While verification badges are still new, and views may change as people start using them, Ed Han, senior recruiter at Cenlar, summarizes the problem well: “I do not care whatsoever if we are talking about identifying people while sourcing. I do, however, care if I were a job seeker and looking for credible authorities on job search and the like. This was never a factor because the option didn’t exist in days past, but now that [LinkedIn] is rolling out the option, I think that this can be important.”

CheeTung (CT) Leong, co-founder EngageRocket, adds, “As an employer, if I find good talent, I’ll hire her regardless of Twitter or LinkedIn verification. It is neither necessary nor sufficient in my due diligence process.”

LinkedIn Verification Does Not Verify the Right Things

Of course, recruiters and hiring managers want to know that they are speaking to the right person, that the person they hire is the person who interviewed, and that the information on the resume was correct.

As Leong said, the LinkedIn process can verify that a person has a company email address, which indicates that they work for that employer. It can also identify that your name is, in fact, your name. But it doesn’t verify your work experience. It also doesn’t verify previous positions, titles, responsibilities, or skills.

It’s therefore up to a good interview, assessment, and background check to verify much of the above. As Han points out, there are better times for verification than the sourcing stage, which is when recruiters typically use LinkedIn.

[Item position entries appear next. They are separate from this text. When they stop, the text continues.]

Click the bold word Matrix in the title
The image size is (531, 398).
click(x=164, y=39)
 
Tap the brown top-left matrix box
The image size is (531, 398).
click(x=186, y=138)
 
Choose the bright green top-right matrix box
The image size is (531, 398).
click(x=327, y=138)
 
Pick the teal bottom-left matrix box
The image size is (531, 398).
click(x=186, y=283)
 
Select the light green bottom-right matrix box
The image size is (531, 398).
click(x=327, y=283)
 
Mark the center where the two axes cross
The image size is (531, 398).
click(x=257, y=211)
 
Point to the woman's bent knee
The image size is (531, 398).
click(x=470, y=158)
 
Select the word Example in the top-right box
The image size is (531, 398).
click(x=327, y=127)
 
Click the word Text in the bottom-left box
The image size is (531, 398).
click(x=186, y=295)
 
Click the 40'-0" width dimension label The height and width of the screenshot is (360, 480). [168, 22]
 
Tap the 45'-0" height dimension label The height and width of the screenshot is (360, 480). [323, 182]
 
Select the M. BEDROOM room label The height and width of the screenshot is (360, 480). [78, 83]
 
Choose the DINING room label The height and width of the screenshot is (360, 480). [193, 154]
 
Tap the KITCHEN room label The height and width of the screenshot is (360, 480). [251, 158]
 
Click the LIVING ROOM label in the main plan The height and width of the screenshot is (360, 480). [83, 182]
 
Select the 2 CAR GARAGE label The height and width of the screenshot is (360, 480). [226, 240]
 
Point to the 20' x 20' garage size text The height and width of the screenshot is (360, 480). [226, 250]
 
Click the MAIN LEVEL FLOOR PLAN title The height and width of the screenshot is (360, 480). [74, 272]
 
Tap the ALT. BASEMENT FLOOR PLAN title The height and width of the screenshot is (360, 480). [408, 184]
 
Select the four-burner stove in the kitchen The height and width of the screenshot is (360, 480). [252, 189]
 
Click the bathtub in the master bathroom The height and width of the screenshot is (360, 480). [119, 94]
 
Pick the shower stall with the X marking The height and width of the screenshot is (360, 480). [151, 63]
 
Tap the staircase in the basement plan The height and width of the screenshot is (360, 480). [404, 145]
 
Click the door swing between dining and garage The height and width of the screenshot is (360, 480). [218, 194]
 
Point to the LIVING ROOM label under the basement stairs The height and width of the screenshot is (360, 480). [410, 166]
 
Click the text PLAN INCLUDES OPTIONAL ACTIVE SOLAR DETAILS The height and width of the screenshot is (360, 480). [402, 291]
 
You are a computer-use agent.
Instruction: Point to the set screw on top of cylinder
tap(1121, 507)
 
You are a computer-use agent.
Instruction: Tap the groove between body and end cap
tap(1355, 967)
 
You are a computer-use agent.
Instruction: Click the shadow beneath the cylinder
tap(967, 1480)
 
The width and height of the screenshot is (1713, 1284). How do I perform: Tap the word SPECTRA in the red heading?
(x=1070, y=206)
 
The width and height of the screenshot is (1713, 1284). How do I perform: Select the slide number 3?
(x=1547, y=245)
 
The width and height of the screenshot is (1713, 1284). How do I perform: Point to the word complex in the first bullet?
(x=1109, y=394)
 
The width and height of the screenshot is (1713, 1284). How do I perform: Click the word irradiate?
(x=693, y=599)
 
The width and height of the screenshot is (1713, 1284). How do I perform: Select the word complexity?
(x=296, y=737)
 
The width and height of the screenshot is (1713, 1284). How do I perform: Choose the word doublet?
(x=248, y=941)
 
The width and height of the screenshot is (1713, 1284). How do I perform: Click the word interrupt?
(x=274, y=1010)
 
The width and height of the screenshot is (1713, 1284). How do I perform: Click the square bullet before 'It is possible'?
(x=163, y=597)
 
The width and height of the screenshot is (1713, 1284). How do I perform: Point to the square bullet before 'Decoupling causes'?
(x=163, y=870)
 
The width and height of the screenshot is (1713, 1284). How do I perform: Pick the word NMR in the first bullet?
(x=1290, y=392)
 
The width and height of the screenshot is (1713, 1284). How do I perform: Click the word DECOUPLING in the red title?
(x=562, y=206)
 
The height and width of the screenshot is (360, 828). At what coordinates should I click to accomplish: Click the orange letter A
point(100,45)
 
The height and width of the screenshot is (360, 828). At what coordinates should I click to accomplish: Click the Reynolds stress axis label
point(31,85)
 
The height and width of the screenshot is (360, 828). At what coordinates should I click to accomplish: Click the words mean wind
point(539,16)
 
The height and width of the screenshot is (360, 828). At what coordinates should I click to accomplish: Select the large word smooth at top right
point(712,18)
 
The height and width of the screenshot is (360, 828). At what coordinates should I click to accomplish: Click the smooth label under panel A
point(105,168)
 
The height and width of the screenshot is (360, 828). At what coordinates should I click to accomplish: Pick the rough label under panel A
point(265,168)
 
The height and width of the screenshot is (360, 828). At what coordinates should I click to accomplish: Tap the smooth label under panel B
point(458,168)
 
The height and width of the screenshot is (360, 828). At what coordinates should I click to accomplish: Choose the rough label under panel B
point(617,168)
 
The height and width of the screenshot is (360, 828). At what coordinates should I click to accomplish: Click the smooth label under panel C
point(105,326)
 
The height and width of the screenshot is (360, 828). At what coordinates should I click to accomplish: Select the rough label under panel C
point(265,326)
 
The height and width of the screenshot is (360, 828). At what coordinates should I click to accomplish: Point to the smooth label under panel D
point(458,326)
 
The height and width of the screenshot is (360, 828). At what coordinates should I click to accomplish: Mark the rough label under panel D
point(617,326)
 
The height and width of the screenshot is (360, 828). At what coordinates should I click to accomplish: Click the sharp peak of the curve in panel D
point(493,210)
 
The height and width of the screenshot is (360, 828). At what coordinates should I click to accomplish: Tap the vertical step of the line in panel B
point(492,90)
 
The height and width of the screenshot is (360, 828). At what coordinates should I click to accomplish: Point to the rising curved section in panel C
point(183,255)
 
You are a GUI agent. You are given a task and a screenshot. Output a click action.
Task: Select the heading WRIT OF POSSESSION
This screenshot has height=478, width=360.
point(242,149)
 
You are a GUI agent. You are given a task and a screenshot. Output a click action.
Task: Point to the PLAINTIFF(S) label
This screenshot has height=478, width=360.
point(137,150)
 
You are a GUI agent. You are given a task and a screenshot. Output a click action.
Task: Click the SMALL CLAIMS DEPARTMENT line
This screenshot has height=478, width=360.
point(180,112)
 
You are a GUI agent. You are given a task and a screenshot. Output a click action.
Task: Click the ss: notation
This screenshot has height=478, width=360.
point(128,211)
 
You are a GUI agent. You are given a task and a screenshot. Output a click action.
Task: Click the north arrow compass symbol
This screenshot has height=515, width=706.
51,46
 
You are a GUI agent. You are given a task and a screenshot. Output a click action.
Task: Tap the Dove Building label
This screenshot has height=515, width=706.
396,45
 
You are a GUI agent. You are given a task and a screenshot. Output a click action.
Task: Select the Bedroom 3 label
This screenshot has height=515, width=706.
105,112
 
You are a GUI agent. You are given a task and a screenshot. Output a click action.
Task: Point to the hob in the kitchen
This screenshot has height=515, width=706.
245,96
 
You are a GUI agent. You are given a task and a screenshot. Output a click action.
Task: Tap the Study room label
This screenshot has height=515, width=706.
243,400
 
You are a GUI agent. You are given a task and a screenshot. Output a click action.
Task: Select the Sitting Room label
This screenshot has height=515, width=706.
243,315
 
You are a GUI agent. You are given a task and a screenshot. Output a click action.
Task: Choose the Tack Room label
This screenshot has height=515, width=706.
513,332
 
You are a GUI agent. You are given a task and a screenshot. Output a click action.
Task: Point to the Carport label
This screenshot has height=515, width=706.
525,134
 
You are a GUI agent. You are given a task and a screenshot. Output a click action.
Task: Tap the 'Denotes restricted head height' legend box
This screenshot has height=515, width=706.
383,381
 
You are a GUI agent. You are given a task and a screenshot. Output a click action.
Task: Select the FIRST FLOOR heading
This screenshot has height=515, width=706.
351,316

However, the people with more concerns about identity are job seekers, and the verification process doesn’t help as much as it appears.

4,000 Companies Is a Drop in the Bucket

If you work for a company that uses Microsoft Entra, you can verify your email address with LinkedIn, which covers more than 4,000 companies for verification. However, the Small Business Administration identifies 32.5 million companies in the U.S.

In other words, if recruiters prioritize verified employees based on company, they will miss out on the vast majority of candidates.

Meanwhile, LinkedIn’s verification system also supports CLEAR, which can verify one’s name. This can be helpful, whereby people at least can know they aren’t speaking with an unnamed scammer. However, it’s not necessarily as easy as LinkedIn asserts. “All you need is a U.S. government-issued ID and U.S. phone number,” the site says. But I went through the CLEAR process to pay my taxes, and it took several hours, a personal interview, and presenting CLEAR with my bank account statement, a copy of a 1099, a hospital bill, my passport, and most of my sanity.

Nevertheless, if someone has gone through that process, it’s a good indication that they are who they say they are.

At the same time, CLEAR announced that it’s providing free identity verification to nearly 200 million U.S. LinkedIn users. That sounds like a great source, but they admit to only 15 million users currently. What percentage of those 15 million users are on LinkedIn and want to be verified? No one says.

Ultimately, at least for now, verification won’t help with job hunting for candidates or for hiring for recruiters. Until LinkedIn expands the companies that can verify employees, it’s unlikely to make an impact. Even then, the only way to honestly know that someone’s skills are what they say they are is to do a full interview, skills test, and background search. That’s outside of LinkedIn’s skill set.